-------- Materials provided --------
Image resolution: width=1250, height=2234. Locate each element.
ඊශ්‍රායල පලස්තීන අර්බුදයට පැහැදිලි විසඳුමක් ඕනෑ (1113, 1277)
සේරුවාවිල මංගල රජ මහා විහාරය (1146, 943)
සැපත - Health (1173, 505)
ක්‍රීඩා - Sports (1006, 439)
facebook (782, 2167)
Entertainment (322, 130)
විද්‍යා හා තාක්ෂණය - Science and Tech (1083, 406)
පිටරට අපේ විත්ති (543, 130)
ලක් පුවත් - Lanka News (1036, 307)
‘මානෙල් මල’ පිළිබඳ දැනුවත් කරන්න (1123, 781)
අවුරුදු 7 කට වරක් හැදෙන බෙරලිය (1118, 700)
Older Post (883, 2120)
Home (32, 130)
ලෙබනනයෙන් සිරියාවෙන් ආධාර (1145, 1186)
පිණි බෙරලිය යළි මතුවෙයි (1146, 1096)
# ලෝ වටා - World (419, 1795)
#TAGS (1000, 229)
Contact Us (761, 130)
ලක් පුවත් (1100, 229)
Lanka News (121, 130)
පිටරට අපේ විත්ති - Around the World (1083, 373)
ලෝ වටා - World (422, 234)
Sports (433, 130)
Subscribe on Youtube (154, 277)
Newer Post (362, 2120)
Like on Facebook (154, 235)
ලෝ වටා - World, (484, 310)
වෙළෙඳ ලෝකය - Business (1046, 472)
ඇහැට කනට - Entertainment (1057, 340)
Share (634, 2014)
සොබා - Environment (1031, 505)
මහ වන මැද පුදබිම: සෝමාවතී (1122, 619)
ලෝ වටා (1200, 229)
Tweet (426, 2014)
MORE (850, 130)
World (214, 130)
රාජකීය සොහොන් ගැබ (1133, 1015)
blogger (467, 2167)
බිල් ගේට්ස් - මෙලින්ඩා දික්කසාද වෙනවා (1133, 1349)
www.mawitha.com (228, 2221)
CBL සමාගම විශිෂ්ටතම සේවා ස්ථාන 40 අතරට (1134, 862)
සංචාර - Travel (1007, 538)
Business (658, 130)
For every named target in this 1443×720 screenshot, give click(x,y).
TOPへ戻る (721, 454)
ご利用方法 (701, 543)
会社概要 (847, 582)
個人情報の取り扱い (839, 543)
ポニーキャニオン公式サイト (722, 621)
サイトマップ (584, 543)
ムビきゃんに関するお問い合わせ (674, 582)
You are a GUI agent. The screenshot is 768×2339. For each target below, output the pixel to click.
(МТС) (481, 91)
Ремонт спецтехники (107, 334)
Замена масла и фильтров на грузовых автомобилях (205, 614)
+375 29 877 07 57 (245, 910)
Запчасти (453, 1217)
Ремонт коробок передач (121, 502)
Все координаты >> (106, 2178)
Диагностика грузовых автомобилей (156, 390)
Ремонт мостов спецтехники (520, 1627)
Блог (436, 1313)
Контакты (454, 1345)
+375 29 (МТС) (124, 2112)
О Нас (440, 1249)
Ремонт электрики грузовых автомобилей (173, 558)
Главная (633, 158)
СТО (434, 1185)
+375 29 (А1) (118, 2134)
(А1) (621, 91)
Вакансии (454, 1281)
--------
*To be done:* Show each row above that contains the string "World". Letter case must match.

*Response:*
# ලෝ වටා - World (419, 1795)
පිටරට අපේ විත්ති - Around the World (1083, 373)
ලෝ වටා - World (422, 234)
ලෝ වටා - World, (484, 310)
World (214, 130)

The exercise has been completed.